Guided Motion Diffusion for Controllable Human Motion Synthesis
Korrawe Karunratanakul, Konpat Preechakul, Supasorn Suwajanakorn, Siyu Tang
TL;DR
This work tackles the challenge of integrating spatial constraints into diffusion-based human motion synthesis by introducing Guided Motion Diffusion (GMD), which couples a scalar goal function $G_x(\cdot)$ with two innovations: Emphasis projection to boost trajectory–pose coherence and Dense signal propagation to transform sparse spatial cues into dense conditioning. GMD enables three spatially guided tasks—trajectory-conditioned generation, keyframe-conditioned generation, and obstacle avoidance—while maintaining strong text-to-motion performance that surpasses state-of-the-art baselines. The approach leverages a two-stage pipeline and a learned denoiser to manage guidance biases and propagate constraints through diffusion steps, achieving coherent, controllable motions without retraining for each spatial objective. These capabilities hold practical impact for animation, gaming, and VR, where real-time or near-real-time controlled motion synthesis in 3D environments is increasingly essential.
Abstract
Denoising diffusion models have shown great promise in human motion synthesis conditioned on natural language descriptions. However, integrating spatial constraints, such as pre-defined motion trajectories and obstacles, remains a challenge despite being essential for bridging the gap between isolated human motion and its surrounding environment. To address this issue, we propose Guided Motion Diffusion (GMD), a method that incorporates spatial constraints into the motion generation process. Specifically, we propose an effective feature projection scheme that manipulates motion representation to enhance the coherency between spatial information and local poses. Together with a new imputation formulation, the generated motion can reliably conform to spatial constraints such as global motion trajectories.

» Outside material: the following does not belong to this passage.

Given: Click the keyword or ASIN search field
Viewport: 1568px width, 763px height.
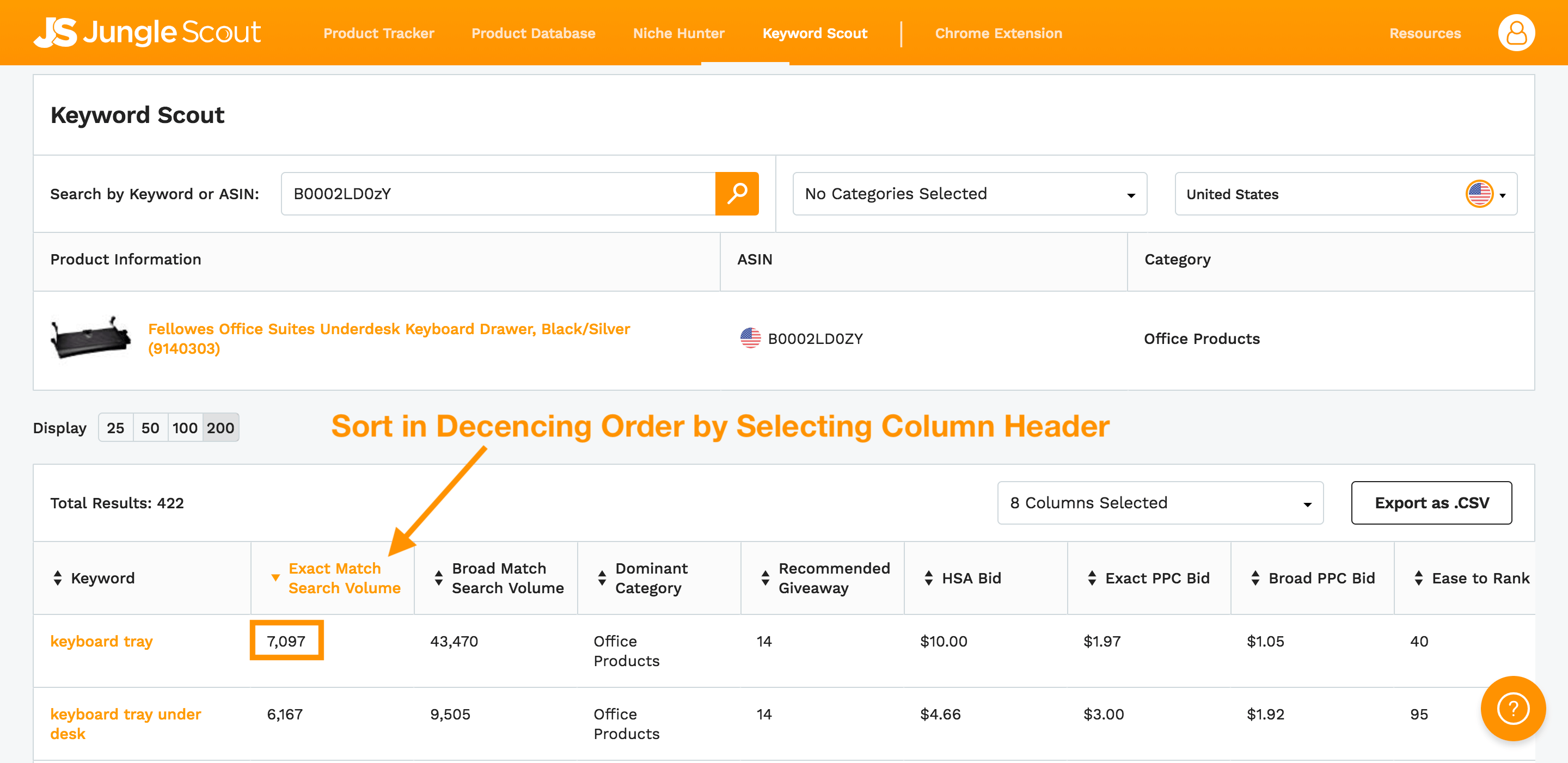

Furthermore, given sparse spatial constraints (e.g. sparse keyframes), we introduce a new dense guidance approach to turn a sparse signal, which is susceptible to being ignored during the reverse steps, into denser signals to guide the generated motion to the given constraints. Our extensive experiments justify the development of GMD, which achieves a significant improvement over state-of-the-art methods in text-based motion generation while allowing control of the synthesized motions with spatial constraints.